People responsible for political judgements may wonder whether a state can claim to be acting in self-defence when it has blatantly provoked the frustration and reprisals of the people it oppresses. Whatever about any political judgement, there is also a religious dimension to the modern State of Israel’s oppression of the Palestinian people: at the core of Hebrew faith was the discovery of God’s great and unmerited mercy, and the resulting need to show mercy – in ways that never occurred to ancient Israel’s pagan neighbours. Today, whatever about the trappings of faith, it is the core of Hebrew faith that the State of Israel has lost.

Secularism itself is repressive in an inverse way when, acting out of its denial of faith, it moves in the direction of denying religious freedom and freedom of conscience.

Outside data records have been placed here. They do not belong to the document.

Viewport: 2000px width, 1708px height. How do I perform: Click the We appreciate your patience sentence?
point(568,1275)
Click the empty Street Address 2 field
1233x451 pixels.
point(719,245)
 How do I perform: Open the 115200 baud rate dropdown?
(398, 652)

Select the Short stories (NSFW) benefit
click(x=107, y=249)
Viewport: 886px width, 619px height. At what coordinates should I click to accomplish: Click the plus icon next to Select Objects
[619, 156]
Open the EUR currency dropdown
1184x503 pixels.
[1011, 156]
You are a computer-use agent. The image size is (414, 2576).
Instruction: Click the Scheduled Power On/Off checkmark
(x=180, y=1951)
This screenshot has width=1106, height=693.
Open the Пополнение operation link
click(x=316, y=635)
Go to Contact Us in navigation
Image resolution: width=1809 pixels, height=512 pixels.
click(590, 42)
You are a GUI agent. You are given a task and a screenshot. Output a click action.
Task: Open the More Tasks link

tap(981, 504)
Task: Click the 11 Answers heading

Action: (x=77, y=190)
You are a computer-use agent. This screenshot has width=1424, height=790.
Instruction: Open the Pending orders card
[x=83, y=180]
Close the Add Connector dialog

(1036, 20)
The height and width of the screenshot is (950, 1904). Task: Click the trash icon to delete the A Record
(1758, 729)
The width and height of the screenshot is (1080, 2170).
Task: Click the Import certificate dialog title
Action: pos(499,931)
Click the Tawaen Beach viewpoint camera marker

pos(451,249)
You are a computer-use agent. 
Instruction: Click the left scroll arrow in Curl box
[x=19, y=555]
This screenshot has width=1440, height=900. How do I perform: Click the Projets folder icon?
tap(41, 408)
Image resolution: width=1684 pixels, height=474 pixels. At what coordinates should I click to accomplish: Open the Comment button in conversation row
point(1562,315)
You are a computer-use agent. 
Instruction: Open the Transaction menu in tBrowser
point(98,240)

The impulse to impose and dominate is common to all ideologies, religious and secular.

The Judeo-Christian tradition predicts a time when nations ‘will hammer their swords into ploughshares, their spears into sickles, and not lift sword against other nations nor train for war any more’ (Isaiah 2:4). There are those who would turn such a prophecy into a moral principle for immediate and universal application. They telescope the end-time into the present. But real time is needed for moral growth and human development. In this meantime, peace-makers include those who promote disarmament, ‘truth and reconciliation’, restorative justice, Médecins Sans Frontières [Doctors Without Borders], etc. There is a down-to-earth realism in accepting forgiveness presupposes acknowledgement of the offences that need to be forgiven. ‘Only an honest confrontation with reality can bring real healing. Superficial reconciliation can bring only superficial healing’ (Archbishop Desmond Tutu).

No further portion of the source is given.